The truth is that incest is far more common—and complicated—than many critics like to believe. It’s not just some device writers use to sell books; it’s a hard fact, and like any other disturbing aspect of modern life, it needs to be openly dealt with in the literary world. But it’s still tricky. And trickier still is when the book is non-fiction. Smiley uses incest to explicate the relationships between her novel’s characters, but when it’s real, and is the focus of the book, how are writers—and reader—to approach it?

Novelist Kathryn Harrison tackles this enormous task with her new memoir The Kiss. Roughly dividing the book into two parts, Harrison writes her life story leading up to and then following the decisive moment of her young life, when her father first kisses her. The division recalls how Vladimir Nabokov contrasted Lolita’s psychotically beautiful before-half with its psychotically ugly after-half. But this time we get the girl’s—or rather the woman’s—point of view: Harrison is twenty years old when her father initiates their affair.

Harrison keeps the narrative tight, with enough family background to give the book texture but not so much that it loses its focus. She grows up with her maternal grandparents after her parents’ brief marriage and divorce. Her mother lives with them sometimes, but she’s a fleeting, maddening figure. Her father, a minister, relocates after the divorce, remarries, and raises another family in another part of the country. Harrison is vague with names and places, never mentioning her father’s—and hence her own—last name. She writes on the book’s copyright page that Harrison is her married name (she’s married to novelist Colin Harrison) and that she “has not used her maiden name in a number of years.”

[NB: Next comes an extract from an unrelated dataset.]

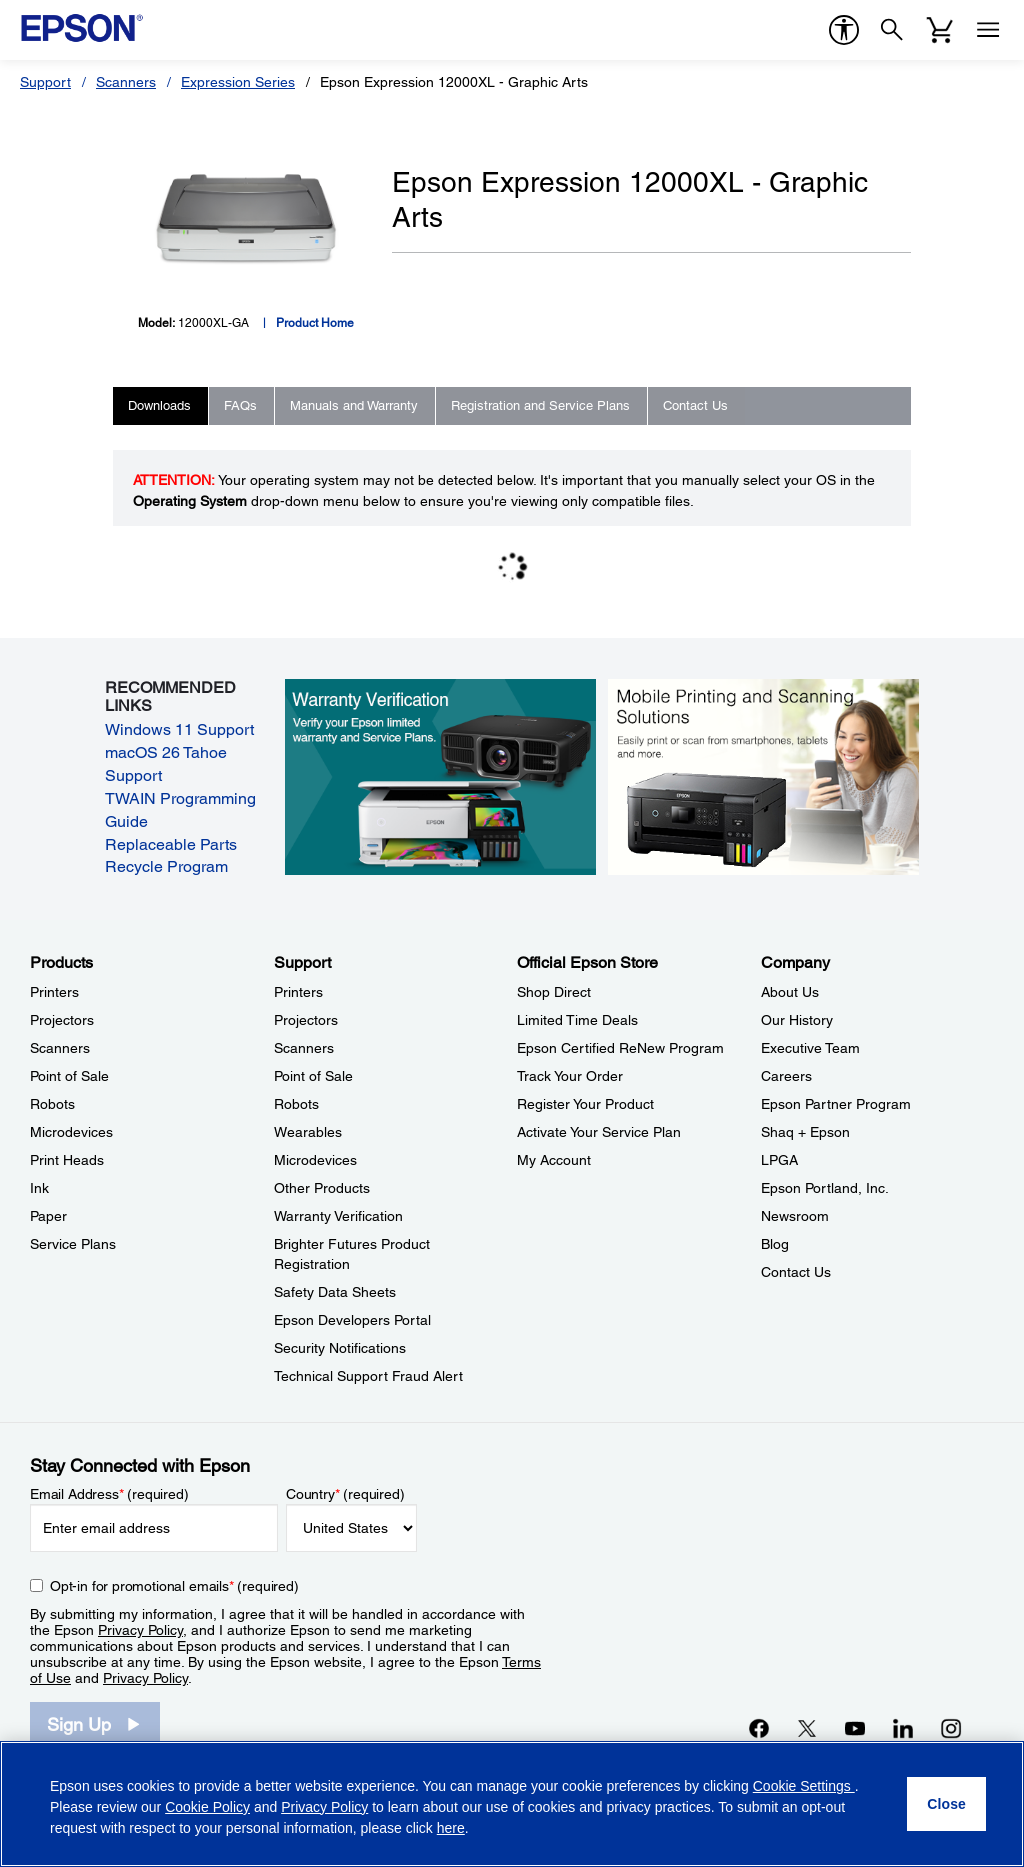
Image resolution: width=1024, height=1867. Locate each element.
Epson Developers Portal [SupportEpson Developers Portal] (352, 1320)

Despite its anonymity, The Kiss is razor sharp in its depiction of her family’s dysfunctionality. Harrison only meets her father twice in childhood—at age five and age ten—and with her mother floating in and out, Harrison never gets the affection of a real parent. Even worse, she gets teased by her mother’s proximity without ever getting to connect with her.

So when the twenty-year-old Harrison, a brainy, insecure college student, finally gets to spend time with her father, she finds in him a father figure she never had. The two are nearly mirror images of each other, and they bond instantly. But her father cannot separate their newfound filial love from the carnal passion he feels for the beautiful woman his daughter has become. Using all the power he has—a creepy combination of the intellectual, the theological, and the fatherly—he breaks down all her defenses, beginning an affair that virtually shatters Harrison’s young personality.

But The Kiss is far from a sob story. It describes a terrifying event, but ultimately the books is about redemption. It’s about a woman rebuilding herself, reclaiming herself from the past she won’t allow herself to forget. Not so much a book charting a recovery as it is a reclamation of memory, The Kiss asserts itself as one of the most powerful memoirs in years.